How to complete this task =>
Search the material for lines containing the word "Identify", and copy each one.

#### Input data ####

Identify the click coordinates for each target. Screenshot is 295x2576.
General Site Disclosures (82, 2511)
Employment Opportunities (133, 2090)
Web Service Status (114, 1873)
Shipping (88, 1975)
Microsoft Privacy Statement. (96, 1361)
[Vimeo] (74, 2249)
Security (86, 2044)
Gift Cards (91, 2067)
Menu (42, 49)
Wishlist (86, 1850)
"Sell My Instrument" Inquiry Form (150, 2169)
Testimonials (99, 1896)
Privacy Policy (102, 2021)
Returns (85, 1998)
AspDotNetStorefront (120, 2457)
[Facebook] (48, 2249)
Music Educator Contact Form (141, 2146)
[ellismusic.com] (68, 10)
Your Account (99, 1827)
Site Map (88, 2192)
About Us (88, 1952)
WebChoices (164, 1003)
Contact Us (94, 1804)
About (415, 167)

####
#### Input data ####

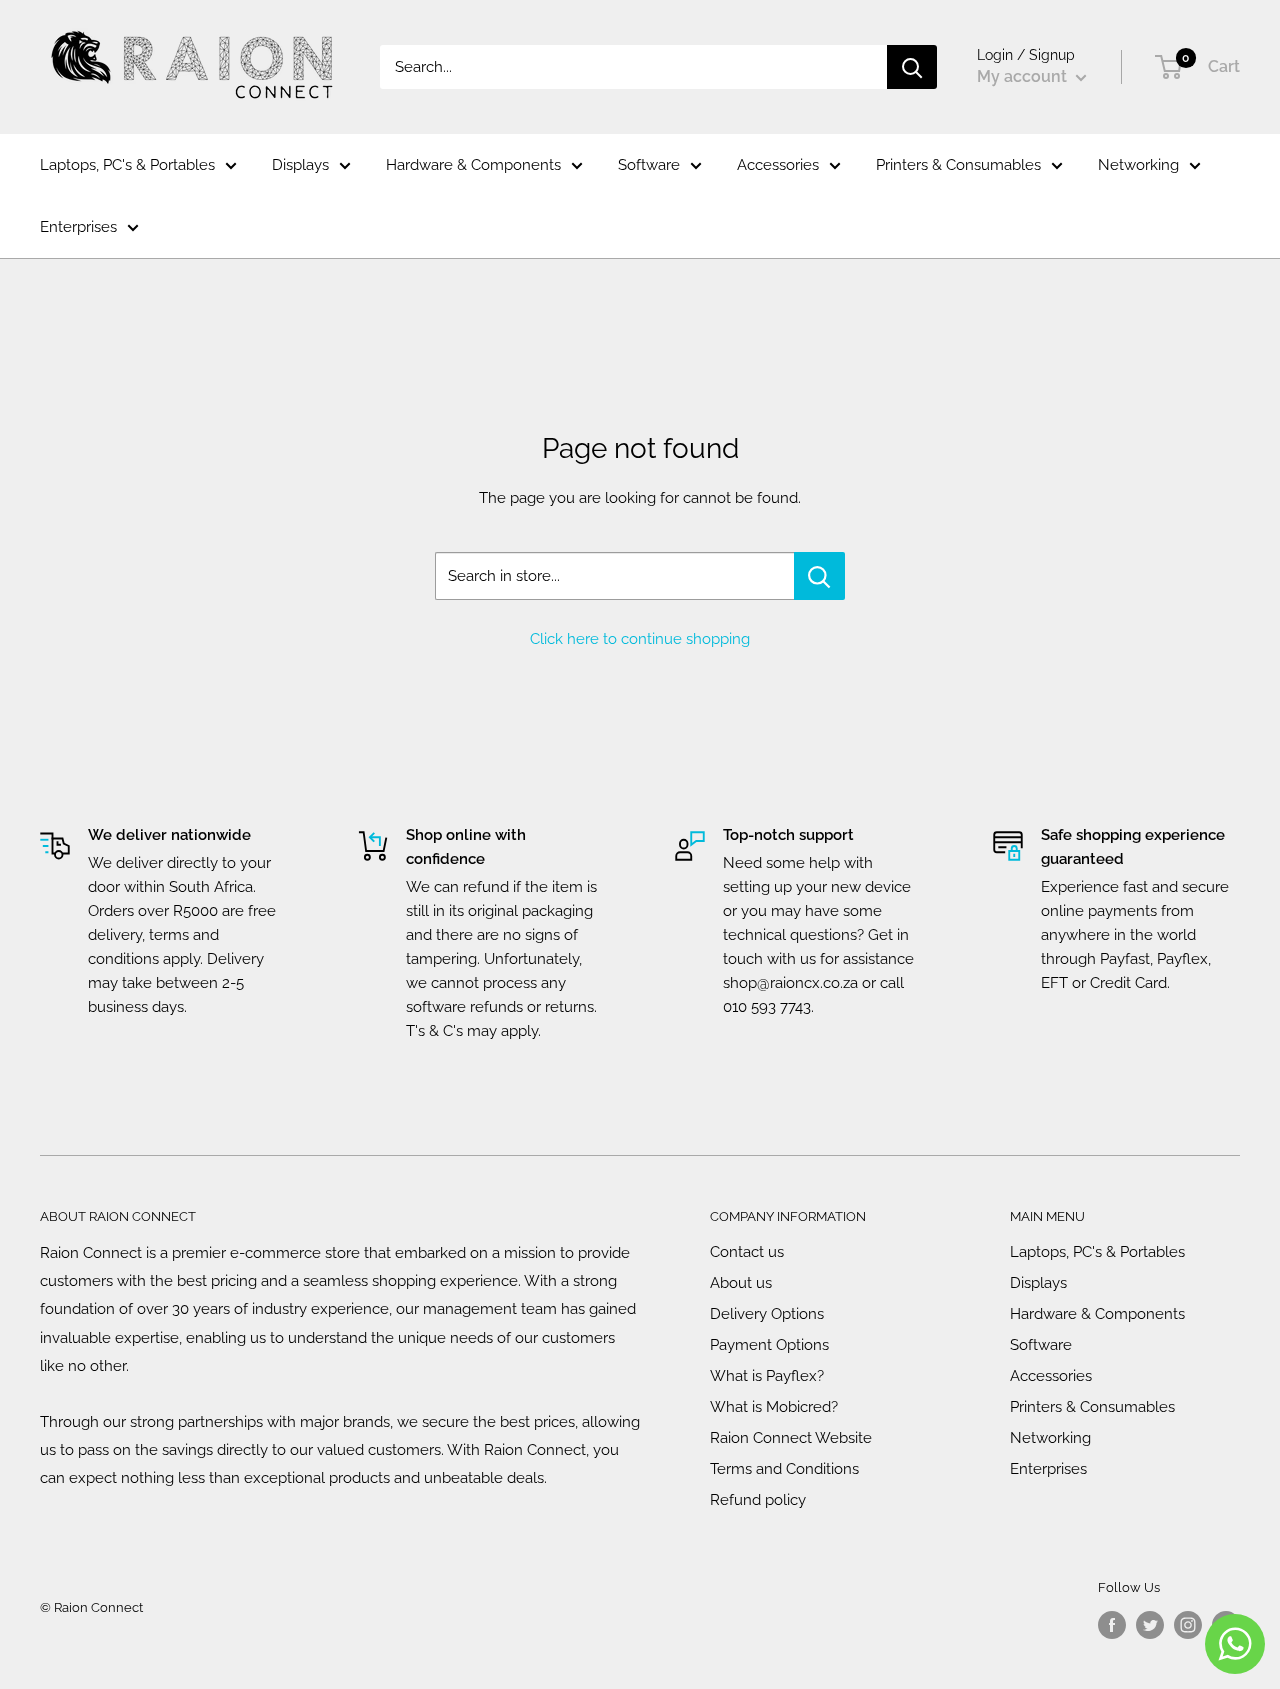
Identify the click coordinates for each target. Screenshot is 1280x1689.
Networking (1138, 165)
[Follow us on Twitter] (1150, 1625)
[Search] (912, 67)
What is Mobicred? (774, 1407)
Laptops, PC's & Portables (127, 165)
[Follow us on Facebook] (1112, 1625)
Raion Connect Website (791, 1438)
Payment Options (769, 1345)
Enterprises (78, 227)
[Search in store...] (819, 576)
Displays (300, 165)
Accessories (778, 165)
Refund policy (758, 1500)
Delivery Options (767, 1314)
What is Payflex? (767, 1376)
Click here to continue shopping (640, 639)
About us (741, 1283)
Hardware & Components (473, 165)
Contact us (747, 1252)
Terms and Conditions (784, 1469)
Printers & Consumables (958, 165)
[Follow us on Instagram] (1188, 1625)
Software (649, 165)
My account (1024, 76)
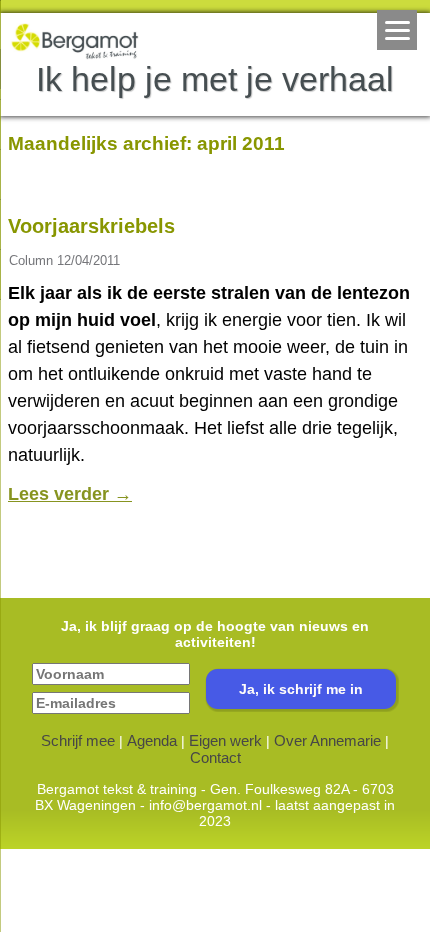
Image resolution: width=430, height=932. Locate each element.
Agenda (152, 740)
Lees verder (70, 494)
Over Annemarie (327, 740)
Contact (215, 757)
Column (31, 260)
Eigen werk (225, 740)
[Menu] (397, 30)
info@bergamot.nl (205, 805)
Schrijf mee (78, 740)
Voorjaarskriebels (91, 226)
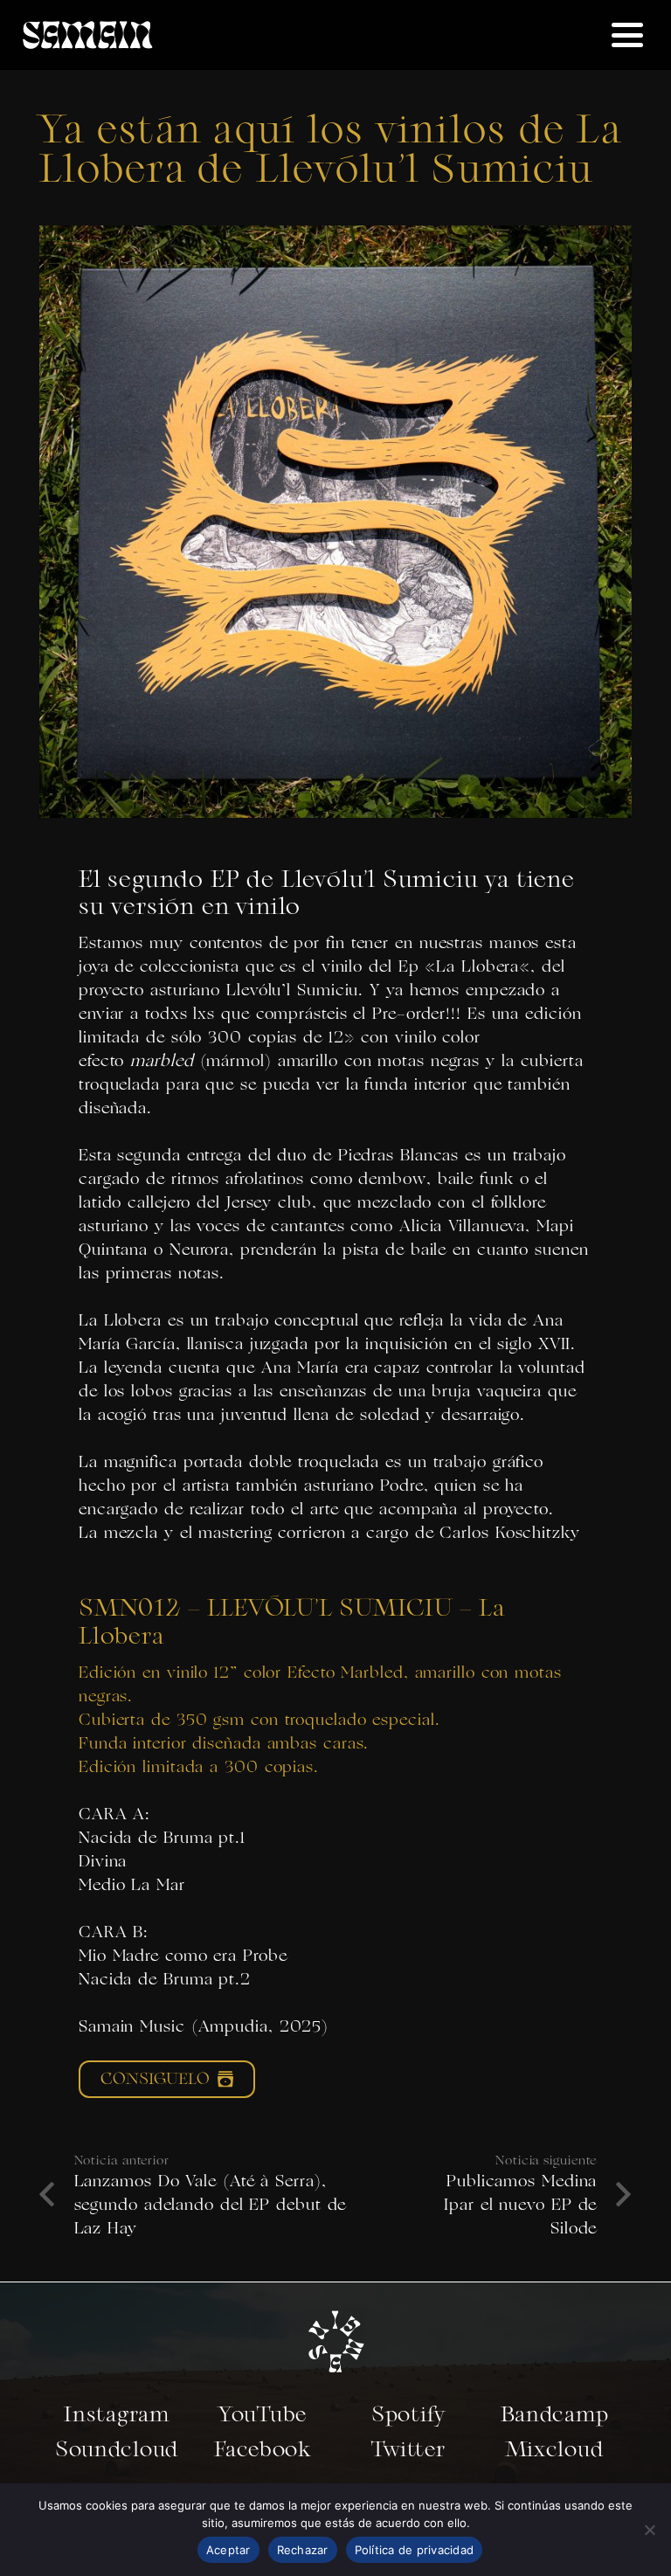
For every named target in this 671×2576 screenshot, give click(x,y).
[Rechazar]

####

Response area =>
Identify the click coordinates for each target. Screenshot is 295x2576.
Identify the click coordinates for each target. Screenshot is 1280x1689.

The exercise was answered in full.